28. Concernant l'élaboration du programme futur du COE, le COP recommande à la 9e Assemblée d'approuver les mesure suivantes :  

  • on demandera à un groupe de travail restreint composé des responsables du Comité d'orientation du programme, du Comité d'examen des directives et du Comité des finances de l'Assemblée d'accompagner les responsables du COE dans l'élaboration des recommandations en vue du programme futur ;
  • on créera pour chaque programme des mécanismes de planification, de surveillance et d'évaluation clairs et efficaces ;
  • on distinguera nettement entre les questions qui se posent à long terme, celles qui sont liées aux circonstances, et celles qui sont particulièrement urgentes ;
  • on mettra en place pour chacun des programmes une stratégie de communication dans les deux sens et on l'appliquera avec les différents milieux intéressés ;
  • on mettra en place des stratégies de sortie claires pour terminer, reconfigurer ou refaçonner les programmes en tenant compte des ressources limitées du COE en personnel et en finances, ainsi que des possibilités de coopération et de partage des responsabilités avec d'autres partenaires oecuméniques.  

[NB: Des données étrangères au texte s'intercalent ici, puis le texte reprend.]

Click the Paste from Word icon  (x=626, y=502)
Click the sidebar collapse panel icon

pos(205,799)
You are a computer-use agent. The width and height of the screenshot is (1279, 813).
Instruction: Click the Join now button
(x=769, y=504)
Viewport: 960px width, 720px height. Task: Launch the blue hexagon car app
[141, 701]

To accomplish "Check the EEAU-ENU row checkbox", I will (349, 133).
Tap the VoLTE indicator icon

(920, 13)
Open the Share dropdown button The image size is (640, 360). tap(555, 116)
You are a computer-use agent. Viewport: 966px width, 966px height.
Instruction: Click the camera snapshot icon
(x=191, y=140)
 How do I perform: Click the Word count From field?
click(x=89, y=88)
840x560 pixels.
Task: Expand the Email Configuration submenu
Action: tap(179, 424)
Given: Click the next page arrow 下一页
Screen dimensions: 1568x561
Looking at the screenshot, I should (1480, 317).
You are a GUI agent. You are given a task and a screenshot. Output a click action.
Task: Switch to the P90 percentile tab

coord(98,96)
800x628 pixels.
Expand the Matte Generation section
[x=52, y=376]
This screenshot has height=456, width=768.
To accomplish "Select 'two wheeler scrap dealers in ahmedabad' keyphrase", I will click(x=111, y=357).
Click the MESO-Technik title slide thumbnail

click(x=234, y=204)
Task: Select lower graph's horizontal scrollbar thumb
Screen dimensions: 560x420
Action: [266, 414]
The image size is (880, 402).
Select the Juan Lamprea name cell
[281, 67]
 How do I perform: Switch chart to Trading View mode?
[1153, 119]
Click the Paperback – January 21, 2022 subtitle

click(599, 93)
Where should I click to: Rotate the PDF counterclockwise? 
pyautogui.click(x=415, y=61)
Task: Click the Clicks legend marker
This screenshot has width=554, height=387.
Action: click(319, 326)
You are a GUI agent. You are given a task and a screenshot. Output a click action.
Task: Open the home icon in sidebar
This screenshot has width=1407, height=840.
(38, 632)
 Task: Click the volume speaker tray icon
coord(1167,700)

29. Le COP recommande au COE de rendre son image publique plus nette et de mieux la profiler dans son témoignage face au monde. A cet effet, on espère que le COE concentrera son énergie et son attention sur un nombre limité de questions qui exigent une réponse commune des Eglises. Le VIH/sida devrait être l'une de ces questions (avec toutes les implications ecclésiologiques de cette pandémie dans la plupart des parties du monde).